“DISCOVERING” BALANCE

SEPTEMBER 28, 2021 – When you’re a kid, you view life through a narrow prism. When you’re a geezer, the perspective delivered only by age allows you to see through a wider lens.

Take, for example . . .  learning to ride a bike.  That rite of passage brought extreme anxiety when I was a kindergartner. In our neighborhood, I was the last to learn to ride—except for my younger sister, who didn’t count.

Every evening Dad tried to teach me to ride, but his frustration was directly proportionate to my inability to discover “balance.” I blamed the bike, which had belonged to Robin Perkins down the street.  She was my age but much older: once when we were playing together, she decided impulsively that we should play “church.”  “You can be Jesus,” she said, “and I’ll be God.”

Robin now had a schnazzy bike, so her mother gave Robin’s old bike to my mother to give to me as a “learner bike.” It was uglier than sin. I was convinced that its appearance was the cause of my failure.

“If I had a new bike,” I told Dad one evening, “I’d be able to ride.”

Predictably, Dad said, “First, learn to ride. Then I’ll buy you a new bike.”

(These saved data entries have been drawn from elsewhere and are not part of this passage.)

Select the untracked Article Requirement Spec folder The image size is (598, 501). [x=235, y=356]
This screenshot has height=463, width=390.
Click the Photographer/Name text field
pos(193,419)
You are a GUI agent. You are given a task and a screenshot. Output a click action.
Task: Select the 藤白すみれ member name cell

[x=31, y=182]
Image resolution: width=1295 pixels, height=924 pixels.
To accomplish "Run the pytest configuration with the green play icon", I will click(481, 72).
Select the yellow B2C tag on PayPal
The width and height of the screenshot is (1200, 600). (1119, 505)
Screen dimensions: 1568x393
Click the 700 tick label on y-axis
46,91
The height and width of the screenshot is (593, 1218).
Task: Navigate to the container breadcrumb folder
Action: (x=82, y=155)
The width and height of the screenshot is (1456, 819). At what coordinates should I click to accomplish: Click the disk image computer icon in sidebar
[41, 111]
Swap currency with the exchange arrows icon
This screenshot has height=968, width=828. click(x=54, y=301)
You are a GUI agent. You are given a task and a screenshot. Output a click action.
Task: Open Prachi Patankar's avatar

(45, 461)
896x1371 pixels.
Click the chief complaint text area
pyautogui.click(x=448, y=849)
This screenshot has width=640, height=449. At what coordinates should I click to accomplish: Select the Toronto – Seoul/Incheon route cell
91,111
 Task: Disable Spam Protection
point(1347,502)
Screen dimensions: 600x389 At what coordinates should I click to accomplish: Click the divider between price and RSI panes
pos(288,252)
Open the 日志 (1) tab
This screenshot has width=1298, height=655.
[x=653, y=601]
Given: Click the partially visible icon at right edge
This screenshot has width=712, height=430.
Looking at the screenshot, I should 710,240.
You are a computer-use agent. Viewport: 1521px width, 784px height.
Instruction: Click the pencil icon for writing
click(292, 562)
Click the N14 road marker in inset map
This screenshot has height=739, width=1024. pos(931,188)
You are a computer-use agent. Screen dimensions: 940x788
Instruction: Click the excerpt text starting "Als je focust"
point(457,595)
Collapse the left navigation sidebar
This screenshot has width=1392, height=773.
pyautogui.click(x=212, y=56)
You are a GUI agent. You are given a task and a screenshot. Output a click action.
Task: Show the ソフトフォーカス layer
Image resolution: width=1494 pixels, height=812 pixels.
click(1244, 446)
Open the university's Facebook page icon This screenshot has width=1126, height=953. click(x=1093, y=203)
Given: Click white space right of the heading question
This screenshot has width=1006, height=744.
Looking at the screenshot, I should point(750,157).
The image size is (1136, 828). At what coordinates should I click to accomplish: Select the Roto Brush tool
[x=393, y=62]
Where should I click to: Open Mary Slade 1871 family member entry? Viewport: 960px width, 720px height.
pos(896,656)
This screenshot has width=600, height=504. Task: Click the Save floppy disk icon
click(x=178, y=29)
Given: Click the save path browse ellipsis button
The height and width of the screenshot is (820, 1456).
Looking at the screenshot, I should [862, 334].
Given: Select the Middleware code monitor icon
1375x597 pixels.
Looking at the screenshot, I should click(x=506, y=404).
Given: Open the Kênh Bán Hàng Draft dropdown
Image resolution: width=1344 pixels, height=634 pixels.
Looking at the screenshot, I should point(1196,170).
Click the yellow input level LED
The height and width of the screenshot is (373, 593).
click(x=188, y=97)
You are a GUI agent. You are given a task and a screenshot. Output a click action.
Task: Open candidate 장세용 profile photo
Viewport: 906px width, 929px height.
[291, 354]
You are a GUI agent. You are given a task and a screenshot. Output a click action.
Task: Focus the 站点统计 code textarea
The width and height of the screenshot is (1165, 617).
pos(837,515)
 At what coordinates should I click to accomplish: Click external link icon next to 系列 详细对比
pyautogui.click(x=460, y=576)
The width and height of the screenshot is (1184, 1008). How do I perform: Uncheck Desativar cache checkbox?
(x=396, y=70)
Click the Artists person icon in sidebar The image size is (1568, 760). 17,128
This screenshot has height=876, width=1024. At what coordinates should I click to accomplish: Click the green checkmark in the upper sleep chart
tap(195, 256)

The idea of being seen on that bike in public was anathema. I confined my attempts at “balance” to the backyard, where the lawn was bumpy and non-conducive to riding a bike. I was determined to learn despite myself. Eventually, I became one with the Wright Brothers. My first few successes each lasted about 10 seconds. The next few rides lasted longer, and soon I rode all the way around the house.

Before Dad came home on the day I discovered “balance,” I’d circled a J.C. Higgins special in the Sears Roebuck catalog. Dad was unimpressed. “We can do better than that, fella,” he said. He went to Western Auto and bought a 16-inch, Evans, painted bright red, with black and white striping.  I forgot all about the J.C. Higgins model.

One of my older sisters told me that the Evans was a “convertible,” according to the label around the fork. She was referring to an adjustable crossbar, which could be lowered for girls and raised for boys. I liked the word “convertible,” which is the kind of car our cool uncle owned. What I didn’t appreciate was my sister pointing out that “convertible” on the bike meant it could be a girl’s bike as easily as a boy’s.  I scratched “girls” off the label, whereupon my sister said, “Why dja do that? Now your bike looks used.”

But it could never look as used as the one that’d belonged to Robin Perkins. I sold Robin’s old bike to one of the umpteen Larkin kids, who lived in a crowded house up on Benton. I got $5 for it, which was tendered in a church offering envelope.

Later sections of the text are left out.